Cette chanson sur Lottie est une des plus grandes du disque. Parmi les moments les plus magistraux (il y en à tellement, preque tous, en fait !), Song Of Joy, qui ouvre le bal, est mémorable : l'histoire d'un vagabond dont la femme et les trois gosses ont été assassinés par un inconnu, un jour qu'il n'était pas chez lui. On soupçonnerait même le narrateur d'être l'auteur de ces crimes, mais je ne pense pas que ça soit le cas.
On trouve aussi quelques chanson traditionnelles, ici, un peu revisitées par Cave : Crow Jane, dans laquelle une jeune femme autrefois violée par 20 mineurs (pas des gosses, hein, mais des mineurs de fond) retourne sur les lieux du drame (New Haven, population : 48) pour se venger (par la suite, Population, now : 28). On trouve aussi le mégaclassique Stagger Lee, dans lequel un homme du nom de Stagger Lee, bandit afro-américain, sème le chaos dans une petite ville. Autre morceau traditionnel revisité, Henry Lee.
Lovely Creature parle d'un amour impossible (ou presque) dans la vie, et totalement révélé par la mort d'un des deux protagonistes. Ce morceau est un peu parasité par des choeurs féminins un peu lourds, et est sans doute le titre le moins bon du disque, mais tout est relatif : il est quand même envoûtant. The Kindness Of Strangers nous dit qu'il ne faut pas faire confiance aux étrangers, même ceux qui paraissent gentils : ils finissent invariablement par vous tuer...Enfin, impossible de parler de Murder Ballads sans aborder l'avant-dernier titre, O'Malley's Bar, parce que ce morceau, le plus long du disque, fait la durée respectable de 14,30 minutes ! Et raconte le massacre, dans un bar, de tout le monde, par un homme pétant les plombs après avoir bu un coup.

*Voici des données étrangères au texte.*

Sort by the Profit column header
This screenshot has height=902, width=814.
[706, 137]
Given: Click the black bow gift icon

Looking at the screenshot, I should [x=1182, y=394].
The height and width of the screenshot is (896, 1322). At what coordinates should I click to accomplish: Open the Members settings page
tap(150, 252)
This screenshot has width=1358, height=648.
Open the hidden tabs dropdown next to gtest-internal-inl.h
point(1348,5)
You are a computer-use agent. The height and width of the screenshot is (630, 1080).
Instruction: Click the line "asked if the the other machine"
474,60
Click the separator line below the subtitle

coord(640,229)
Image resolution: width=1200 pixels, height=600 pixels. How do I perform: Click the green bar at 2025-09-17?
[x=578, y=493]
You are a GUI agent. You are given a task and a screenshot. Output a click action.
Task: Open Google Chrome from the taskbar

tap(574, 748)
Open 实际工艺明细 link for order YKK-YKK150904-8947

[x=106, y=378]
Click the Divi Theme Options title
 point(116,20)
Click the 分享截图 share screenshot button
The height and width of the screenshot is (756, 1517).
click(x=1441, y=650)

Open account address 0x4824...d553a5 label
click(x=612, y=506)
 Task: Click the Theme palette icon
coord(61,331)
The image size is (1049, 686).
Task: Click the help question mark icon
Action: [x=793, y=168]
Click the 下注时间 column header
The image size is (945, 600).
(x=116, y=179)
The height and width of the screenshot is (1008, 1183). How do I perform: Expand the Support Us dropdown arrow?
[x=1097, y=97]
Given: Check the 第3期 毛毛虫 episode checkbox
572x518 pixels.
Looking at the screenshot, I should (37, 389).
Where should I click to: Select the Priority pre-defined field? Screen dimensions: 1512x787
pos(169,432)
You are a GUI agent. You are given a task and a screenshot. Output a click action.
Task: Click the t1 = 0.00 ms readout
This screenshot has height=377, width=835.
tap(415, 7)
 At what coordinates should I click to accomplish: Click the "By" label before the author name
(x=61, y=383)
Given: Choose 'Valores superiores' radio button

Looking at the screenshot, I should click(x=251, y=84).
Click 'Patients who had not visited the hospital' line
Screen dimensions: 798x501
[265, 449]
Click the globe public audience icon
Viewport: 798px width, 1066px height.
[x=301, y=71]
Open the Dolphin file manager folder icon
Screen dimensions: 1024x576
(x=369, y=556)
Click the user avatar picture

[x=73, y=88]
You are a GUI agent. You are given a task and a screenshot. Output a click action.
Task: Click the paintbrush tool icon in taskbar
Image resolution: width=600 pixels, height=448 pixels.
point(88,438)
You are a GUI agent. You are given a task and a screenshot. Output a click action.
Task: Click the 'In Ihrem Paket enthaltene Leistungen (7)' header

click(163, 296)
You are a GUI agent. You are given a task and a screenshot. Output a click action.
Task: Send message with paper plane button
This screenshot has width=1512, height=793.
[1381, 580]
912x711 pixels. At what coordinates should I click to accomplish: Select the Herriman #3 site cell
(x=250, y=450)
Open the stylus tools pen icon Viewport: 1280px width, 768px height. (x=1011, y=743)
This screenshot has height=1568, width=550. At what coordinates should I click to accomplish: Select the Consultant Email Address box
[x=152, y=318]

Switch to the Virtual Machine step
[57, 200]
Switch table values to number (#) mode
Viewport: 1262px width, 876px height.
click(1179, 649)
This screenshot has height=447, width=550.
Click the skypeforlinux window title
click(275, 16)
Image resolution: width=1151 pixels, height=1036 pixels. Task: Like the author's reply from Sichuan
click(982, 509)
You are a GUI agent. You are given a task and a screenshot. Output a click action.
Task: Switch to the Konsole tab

Grandiose, sombre, inquiétant, parfois éprouvant (le mélange entre paroles glauques et musique souvent calme est détonnant), Murder Ballads, avec sa pochette superbe et froide (une peinture à l'huile montrant une petite cabane éclairée au fin fond d'un bois enneigé, parfaite illustration de Noël), est un sommet absolu. Vous voulez découvrir Nick Cave ? Commencez par celui-là. Mais attention, âmes sensibles s'abstenir, surtout les anglophones, car c'est très très morbide.